Segment Open

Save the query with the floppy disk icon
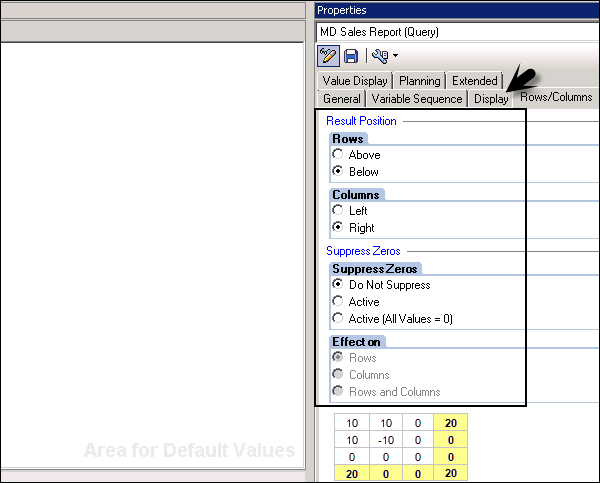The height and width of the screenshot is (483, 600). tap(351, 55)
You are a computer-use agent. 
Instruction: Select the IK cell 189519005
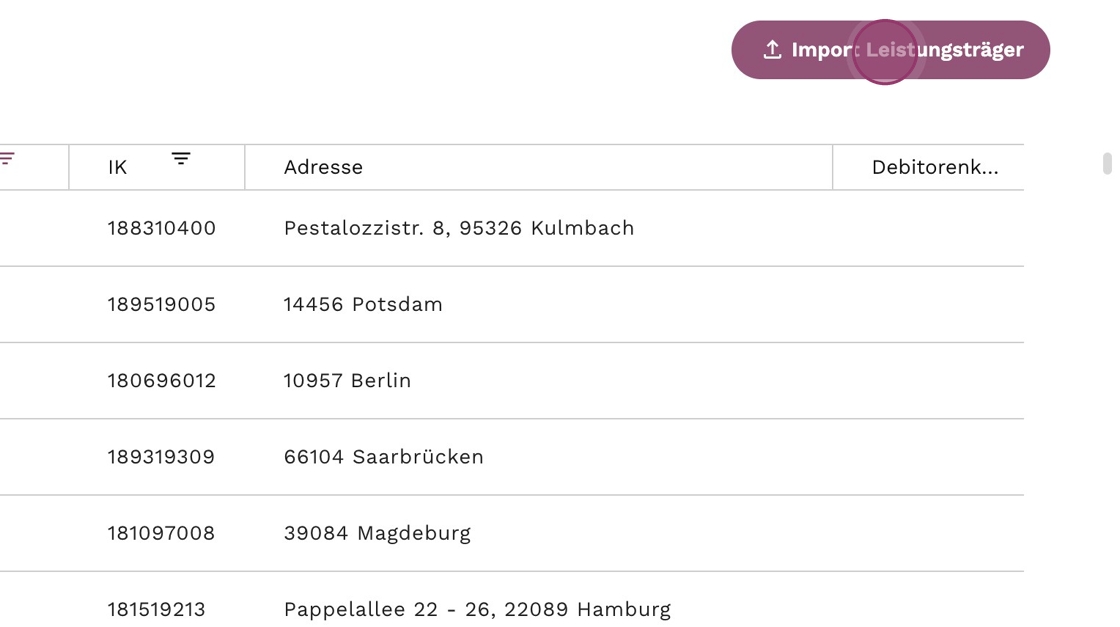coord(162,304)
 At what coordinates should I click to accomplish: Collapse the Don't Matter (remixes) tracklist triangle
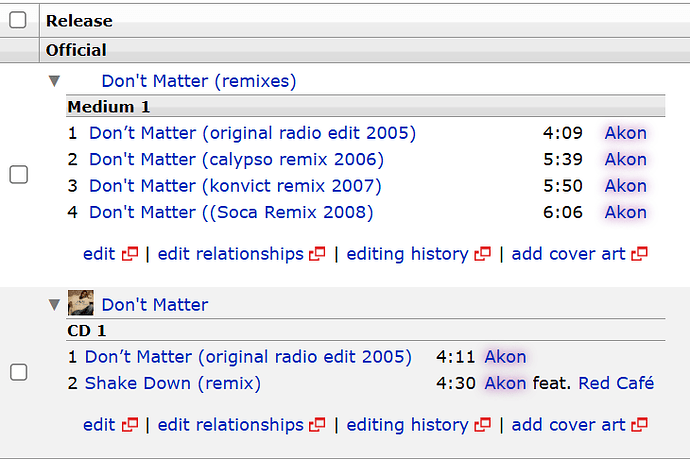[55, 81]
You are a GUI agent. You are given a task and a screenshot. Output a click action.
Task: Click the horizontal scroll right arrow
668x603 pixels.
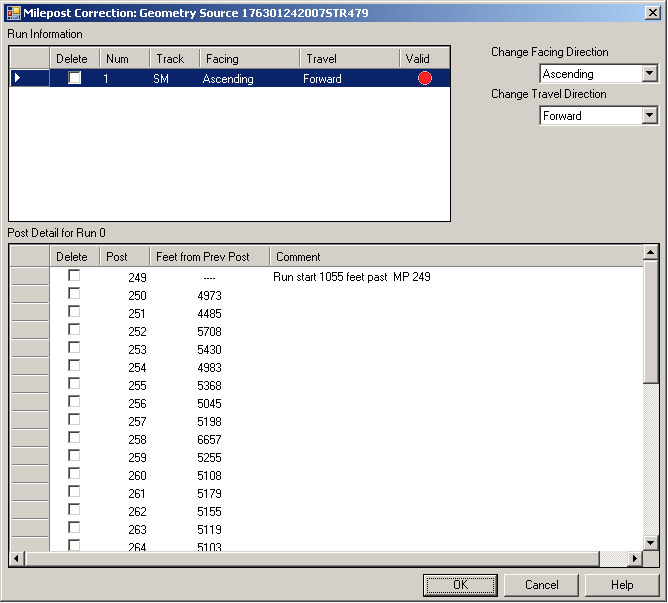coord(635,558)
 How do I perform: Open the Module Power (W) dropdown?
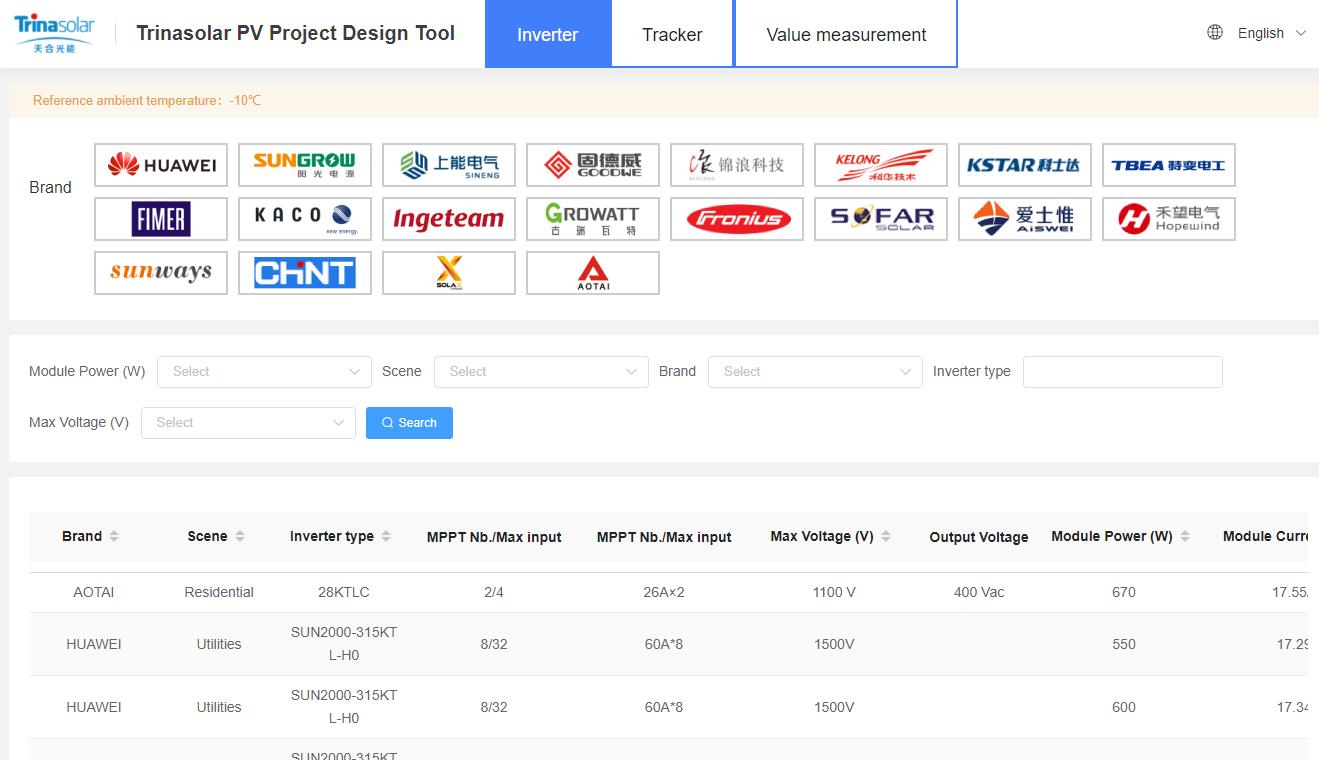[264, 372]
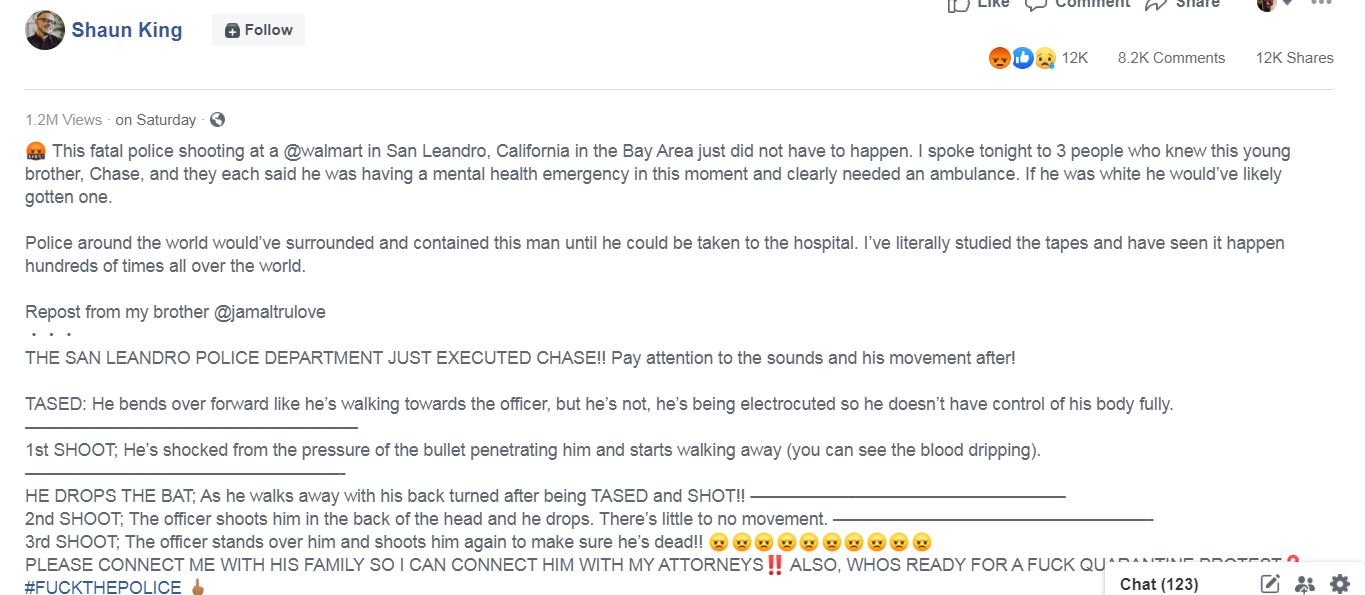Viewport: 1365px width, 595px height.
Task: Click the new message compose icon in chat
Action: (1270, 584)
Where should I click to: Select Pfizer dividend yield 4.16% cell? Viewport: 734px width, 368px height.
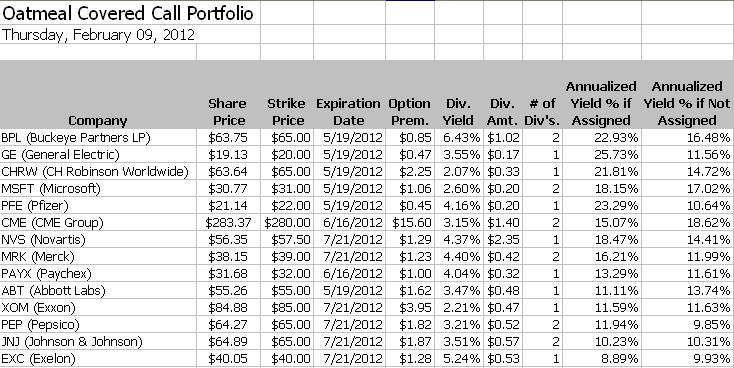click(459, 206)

Segment Closed

| Work instructions |
Once the pictures are set aside, repeat the data above exactly.

| Output below |
Save the query with the floppy disk icon
The height and width of the screenshot is (483, 600). tap(351, 55)
You are a computer-use agent. 
Instruction: Select the IK cell 189519005
coord(162,304)
 At what coordinates should I click to accomplish: Collapse the Don't Matter (remixes) tracklist triangle
[55, 81]
You are a GUI agent. You are given a task and a screenshot. Output a click action.
Task: Click the horizontal scroll right arrow
668x603 pixels.
coord(635,558)
 How do I perform: Open the Module Power (W) dropdown?
[264, 372]
Viewport: 1365px width, 595px height.
Task: Click the new message compose icon in chat
Action: (1270, 584)
Where should I click to: Select Pfizer dividend yield 4.16% cell? Viewport: 734px width, 368px height.
click(459, 206)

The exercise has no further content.